- Facebook’s new video-chat and smart-speaker device, Portal, goes on sale in the US on Thursday.
- But Facebook can’t shake privacy concerns over its always-on microphones and camera.
- The company’s consumer-hardware boss, Andrew Bosworth, said Portal was not a “data-gathering operation.”
- This is despite Facebook previously acknowledging that it would collect information on calls to better target advertising.
Facebook on Thursday launches its $US199 video-chat and smart-speaker device, Portal. But it can’t seem to shake concerns that the new piece of hardware will double as a surveillance system.
The company unveiled the Portal in October, at which time Facebook said no data collected through the device would be used to target users with ads.

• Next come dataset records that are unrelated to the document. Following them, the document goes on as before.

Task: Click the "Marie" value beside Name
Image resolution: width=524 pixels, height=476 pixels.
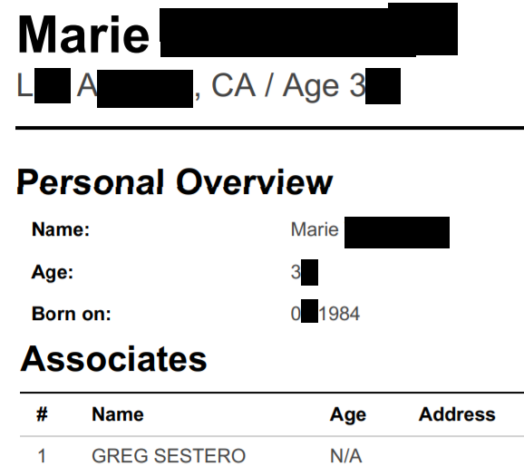Action: tap(315, 229)
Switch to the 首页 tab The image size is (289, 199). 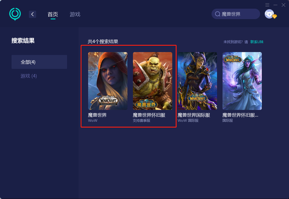point(53,14)
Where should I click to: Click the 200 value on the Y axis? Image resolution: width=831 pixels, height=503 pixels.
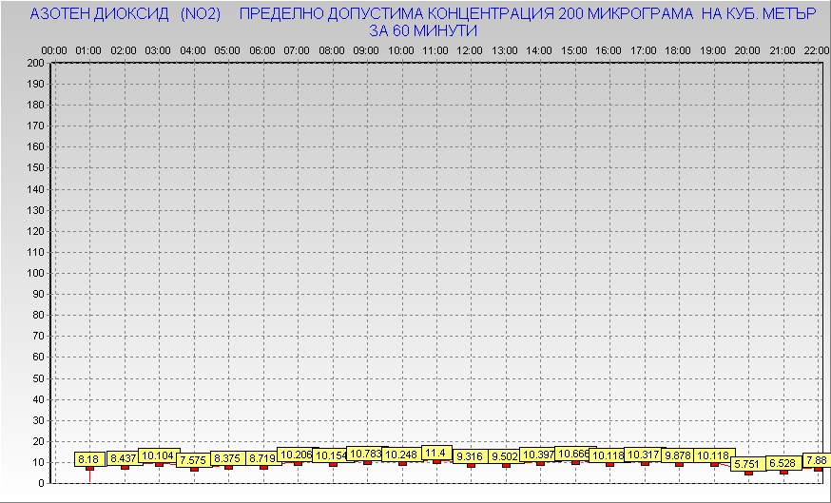pyautogui.click(x=36, y=63)
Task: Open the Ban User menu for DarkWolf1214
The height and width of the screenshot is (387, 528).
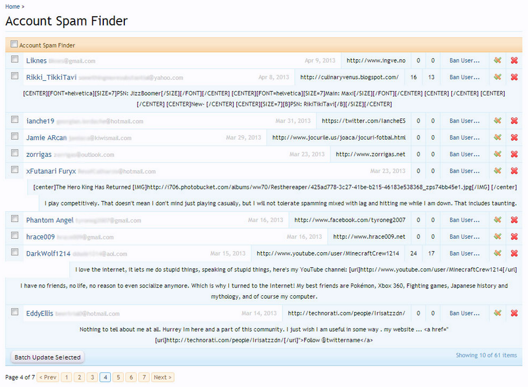Action: 465,254
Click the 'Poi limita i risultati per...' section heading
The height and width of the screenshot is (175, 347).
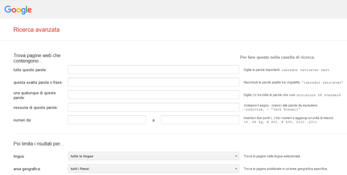39,143
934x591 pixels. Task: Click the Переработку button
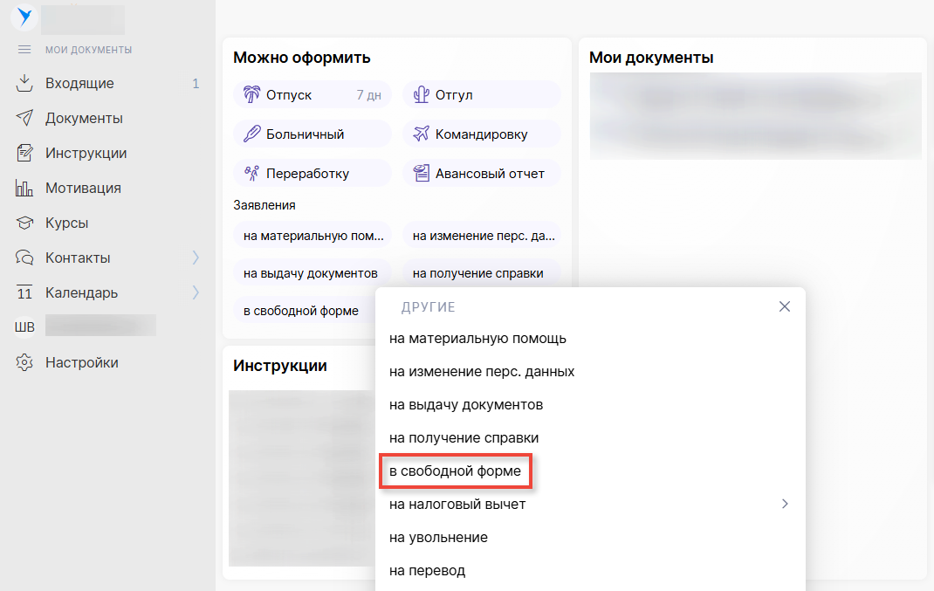(x=312, y=174)
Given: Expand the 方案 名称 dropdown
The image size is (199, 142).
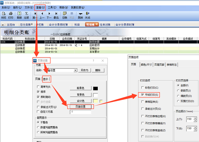Looking at the screenshot, I should pos(75,70).
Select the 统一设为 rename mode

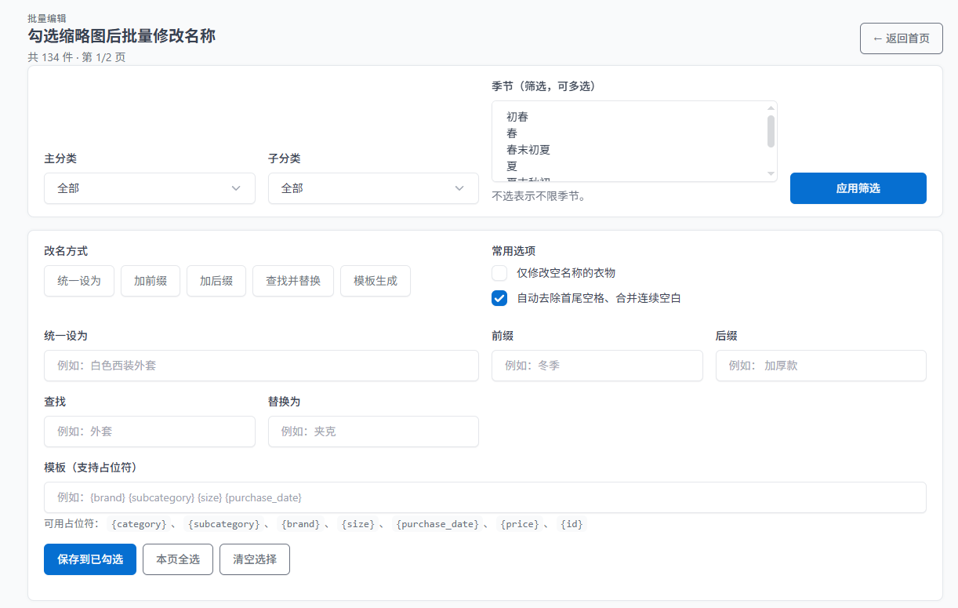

It later changed its story, telling Recode that information like call lengths and frequency might be used in ad targeting.
Now, Andrew Bosworth, Facebook’s vice president of consumer hardware, has attempted to convince users that the Portal is not just another weapon in the firm’s information-gathering armory.
“This isn’t a data-gathering operation,” he told Bloomberg.
Bosworth said the data Portal collected for Facebook was limited. “Hey, Portal” commands will be sent to a server to retrieve an answer, but the command history can be deleted and won’t be used to target advertising, he said.
Bosworth added that Portal did not have recording functionality – yet. “If you wanted to do a Facebook Live from the device or ask what your cat did when you were gone, we don’t actually have that functionality today,” he said. “We may over time.”
It’s an interesting time for Facebook to offer a product like this. The company has been rocked in recent months by a string of scandals – including a hack of about 30 million users’ accounts first disclosed in September and the Cambridge Analytica breach this past spring – and its approach to user privacy is under intense scrutiny from both the public and lawmakers.
At a demonstration in San Francisco with Business Insider before the Portal’s launch, company representatives were quick to emphasise several privacy features of the device, from a camera cover to the ban on recording.